I literally did provide a definition and my argument for it already: https://news.ycombinator.com/item?id=47051523
If you want to argue with that definition of intelligence, or argue that LLMs do meet that definition of intelligence, by all means, go ahead[1]! I would have been interested to discuss that. Instead I have to repeat myself over and over restating points I already made because people aren't even reading them.
> Not even that current models are not; you seem to be claiming that they cannot be.
As I have now stated something like three or four times in this thread, my position is that machine intelligence is possible but that LLMs are not an example of it. Perhaps you would know what position you were arguing against if you had fully read my arguments before responding.

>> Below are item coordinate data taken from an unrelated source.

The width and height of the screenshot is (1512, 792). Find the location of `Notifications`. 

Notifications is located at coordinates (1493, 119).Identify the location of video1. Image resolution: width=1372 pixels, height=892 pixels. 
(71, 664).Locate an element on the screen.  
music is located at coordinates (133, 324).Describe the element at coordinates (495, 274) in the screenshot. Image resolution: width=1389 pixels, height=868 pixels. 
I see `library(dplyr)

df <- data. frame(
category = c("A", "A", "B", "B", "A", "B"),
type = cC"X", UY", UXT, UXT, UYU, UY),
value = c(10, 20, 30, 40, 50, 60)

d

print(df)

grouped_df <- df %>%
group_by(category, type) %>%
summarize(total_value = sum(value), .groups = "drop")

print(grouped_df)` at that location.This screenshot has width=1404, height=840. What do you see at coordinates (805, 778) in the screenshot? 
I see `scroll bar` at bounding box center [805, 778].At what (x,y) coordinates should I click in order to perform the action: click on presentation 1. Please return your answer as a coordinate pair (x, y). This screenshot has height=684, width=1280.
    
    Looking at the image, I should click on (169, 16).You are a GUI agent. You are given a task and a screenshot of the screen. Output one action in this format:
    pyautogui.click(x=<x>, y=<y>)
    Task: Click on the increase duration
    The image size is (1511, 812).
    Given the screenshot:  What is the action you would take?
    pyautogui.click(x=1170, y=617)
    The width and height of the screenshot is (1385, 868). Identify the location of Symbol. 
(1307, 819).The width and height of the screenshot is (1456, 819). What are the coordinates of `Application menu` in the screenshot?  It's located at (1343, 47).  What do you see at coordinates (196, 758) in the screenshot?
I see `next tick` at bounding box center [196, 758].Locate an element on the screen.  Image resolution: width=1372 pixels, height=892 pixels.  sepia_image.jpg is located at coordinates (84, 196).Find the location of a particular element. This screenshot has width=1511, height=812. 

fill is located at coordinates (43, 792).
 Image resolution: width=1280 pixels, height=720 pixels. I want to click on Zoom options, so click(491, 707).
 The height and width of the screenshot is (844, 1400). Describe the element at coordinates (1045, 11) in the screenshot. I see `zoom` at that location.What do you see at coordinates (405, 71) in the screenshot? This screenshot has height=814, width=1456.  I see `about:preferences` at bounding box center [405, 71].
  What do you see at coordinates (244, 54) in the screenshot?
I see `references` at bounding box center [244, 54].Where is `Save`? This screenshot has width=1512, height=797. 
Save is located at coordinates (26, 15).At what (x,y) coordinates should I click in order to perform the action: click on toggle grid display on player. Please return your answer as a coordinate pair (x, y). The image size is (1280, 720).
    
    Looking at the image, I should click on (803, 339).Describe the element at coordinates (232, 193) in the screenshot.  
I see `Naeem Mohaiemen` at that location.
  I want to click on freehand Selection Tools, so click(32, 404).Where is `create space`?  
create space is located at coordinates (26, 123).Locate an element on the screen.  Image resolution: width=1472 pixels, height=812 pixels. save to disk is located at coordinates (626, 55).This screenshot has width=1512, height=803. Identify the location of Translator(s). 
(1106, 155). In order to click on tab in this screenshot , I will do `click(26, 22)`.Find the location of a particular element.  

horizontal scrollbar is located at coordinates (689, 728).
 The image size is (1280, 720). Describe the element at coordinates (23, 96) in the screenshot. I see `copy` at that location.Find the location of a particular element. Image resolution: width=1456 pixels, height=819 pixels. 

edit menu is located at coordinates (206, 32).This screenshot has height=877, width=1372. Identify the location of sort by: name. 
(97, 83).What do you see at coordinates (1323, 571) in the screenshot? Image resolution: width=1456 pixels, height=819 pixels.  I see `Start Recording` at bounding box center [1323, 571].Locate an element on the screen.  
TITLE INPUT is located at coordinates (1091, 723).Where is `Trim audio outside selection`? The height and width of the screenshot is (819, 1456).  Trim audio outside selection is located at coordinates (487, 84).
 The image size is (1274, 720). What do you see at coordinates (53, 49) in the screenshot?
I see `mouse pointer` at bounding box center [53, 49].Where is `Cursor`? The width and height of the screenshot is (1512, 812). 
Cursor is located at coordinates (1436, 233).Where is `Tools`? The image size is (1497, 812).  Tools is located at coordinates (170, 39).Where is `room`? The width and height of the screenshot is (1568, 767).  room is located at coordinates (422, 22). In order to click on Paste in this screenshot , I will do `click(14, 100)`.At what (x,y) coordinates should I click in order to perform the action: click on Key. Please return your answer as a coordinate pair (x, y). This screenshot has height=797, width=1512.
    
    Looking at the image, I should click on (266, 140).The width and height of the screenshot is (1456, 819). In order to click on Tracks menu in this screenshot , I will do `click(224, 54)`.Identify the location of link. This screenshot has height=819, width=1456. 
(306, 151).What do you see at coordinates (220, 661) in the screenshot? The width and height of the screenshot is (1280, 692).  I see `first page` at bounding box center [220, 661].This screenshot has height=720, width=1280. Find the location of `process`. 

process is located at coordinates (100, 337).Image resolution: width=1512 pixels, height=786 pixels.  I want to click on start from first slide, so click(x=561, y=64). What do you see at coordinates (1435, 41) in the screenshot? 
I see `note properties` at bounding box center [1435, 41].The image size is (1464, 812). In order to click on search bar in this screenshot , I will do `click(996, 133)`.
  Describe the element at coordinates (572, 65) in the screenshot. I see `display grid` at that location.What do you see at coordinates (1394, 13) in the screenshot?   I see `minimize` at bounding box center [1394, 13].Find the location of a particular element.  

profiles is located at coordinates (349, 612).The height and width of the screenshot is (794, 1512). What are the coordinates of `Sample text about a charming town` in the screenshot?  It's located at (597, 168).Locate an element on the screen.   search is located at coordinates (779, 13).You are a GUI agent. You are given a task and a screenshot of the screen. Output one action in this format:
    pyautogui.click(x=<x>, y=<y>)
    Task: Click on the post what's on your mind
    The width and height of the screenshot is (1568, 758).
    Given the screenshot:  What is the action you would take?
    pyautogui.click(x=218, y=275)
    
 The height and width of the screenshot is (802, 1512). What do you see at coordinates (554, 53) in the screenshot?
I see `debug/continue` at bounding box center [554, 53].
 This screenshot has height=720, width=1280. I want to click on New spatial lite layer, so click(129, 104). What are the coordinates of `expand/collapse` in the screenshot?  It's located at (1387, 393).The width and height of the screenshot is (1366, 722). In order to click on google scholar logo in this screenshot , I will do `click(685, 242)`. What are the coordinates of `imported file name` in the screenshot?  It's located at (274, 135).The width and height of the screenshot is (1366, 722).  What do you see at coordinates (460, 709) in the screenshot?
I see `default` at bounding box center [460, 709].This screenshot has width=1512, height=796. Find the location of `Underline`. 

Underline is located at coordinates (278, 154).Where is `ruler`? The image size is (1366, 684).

[1] I won't be responding any further at this point, though, so you should probably not bother. My patience for people responding without reading has worn thin, and going so far as to assert I have not given an argument for the very first thing I made an argument for is quite enough for me to log off.
Human brains run on probabilistic processes. If you want to make a definition of intelligence that excludes humans, that's not going to be a very useful definition for the purposes of reasoning or discourse.
> What if 1 + 2 is 2 and 1 + 3 is 3? Then we can reason that under these constraints we just made up, 1 + 4 is 4, without ever having been programmed to consider these rules.
Have you tried this particular test, on any recent LLM? Because they have no problem handling that, and much more complex problems than that. You're going to need a more sophisticated test if you want to distinguish humans and current AI.
I'm not suggesting that we have "solved" intelligence; I am suggesting that there is no inherent property of an LLM that makes them incapable of intelligence.